Personal information
- Born: September 11, 1923
- Died: June 14, 1995 (aged 71)
- Listed height: 5 ft 11 in (1.80 m)
- Listed weight: 180 lb (82 kg)

Career information
- High school: Bell (CA)
- College: USC (1942, 1946);

= Leo Riggs =

American football player (1923–1995)

Rex Leo Riggs (September 11, 1923 – June 14, 1995) was an American football player. He played college football at USC and was the seventh player selected in the 1946 NFL draft.

==Early life==
Riggs was born in Maywood, California, in 1923. He was the son of Hiram Riggs and Alice Simkins. He attended Bell High School in Bell, California. He was selected as an all-Southern California prep halfback while at Bell High. He was teammates at Bell with John Ferraro.

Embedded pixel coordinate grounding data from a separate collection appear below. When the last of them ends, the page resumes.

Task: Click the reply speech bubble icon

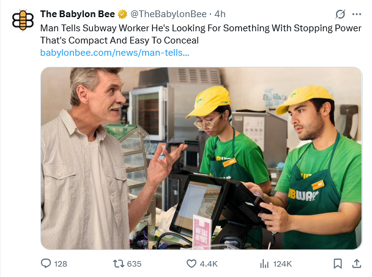Action: [45, 264]
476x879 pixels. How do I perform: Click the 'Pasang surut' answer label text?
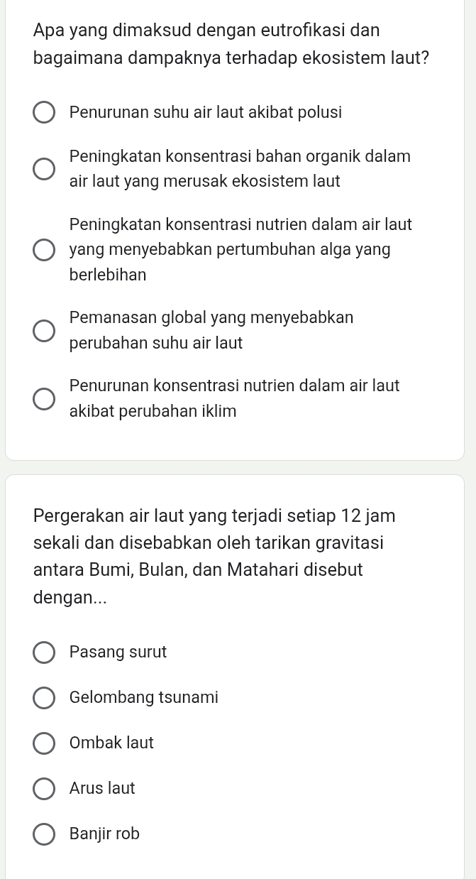[118, 653]
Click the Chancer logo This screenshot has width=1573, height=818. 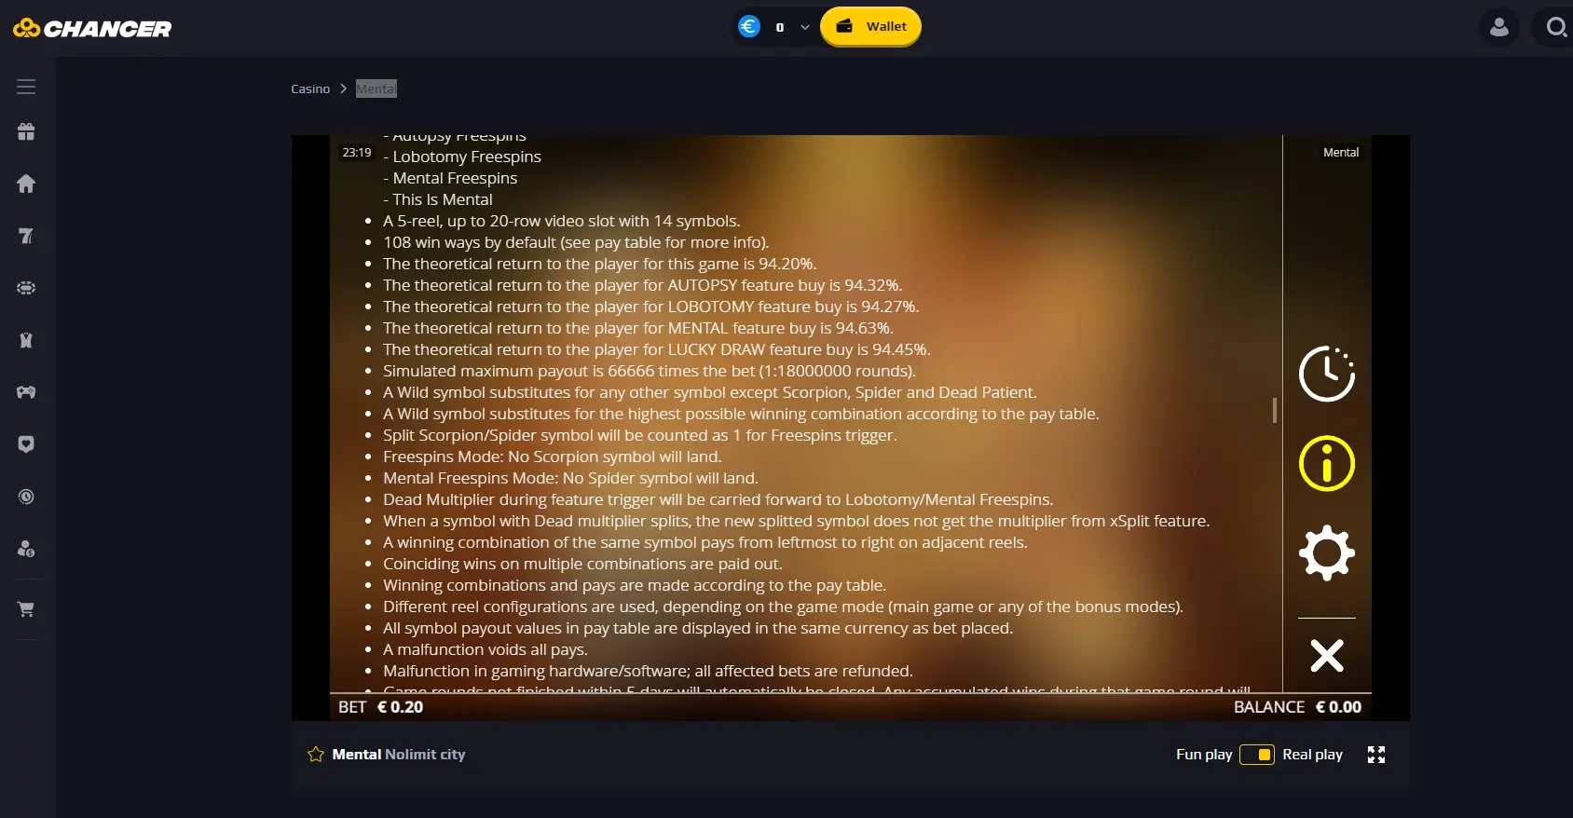(92, 28)
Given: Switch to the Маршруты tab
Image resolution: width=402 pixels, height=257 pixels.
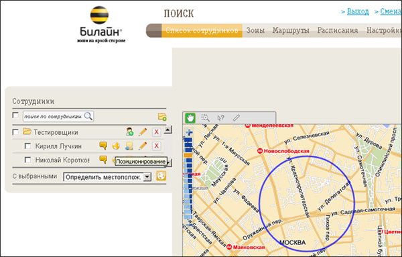Looking at the screenshot, I should point(291,30).
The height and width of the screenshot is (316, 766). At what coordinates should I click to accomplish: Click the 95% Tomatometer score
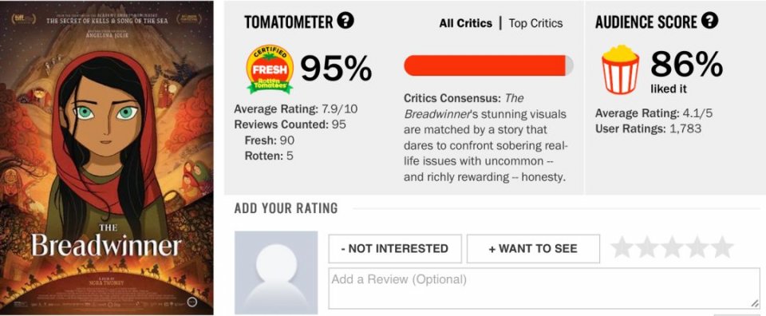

==Football and military service==
Riggs played college football as a triple-threat quarterback for the Trojans in 1942 and 1946. After the 1942 season, USC coach Jeff Cravath rated Riggs as "the best frosh prospect he had ever seen, bar none." He served in the United States Navy from 1943 to 1945. He was selected by the Philadelphia Eagles in the first round (seventh overall pick) of the 1946 NFL draft.

==Later life==
Riggs worked for 15 years as a customer service representative for Mauer and Elliott. He was married to Mary Alice Riggs and had four sons and four daughters. He died in Indio, California, in 1995 at age 71.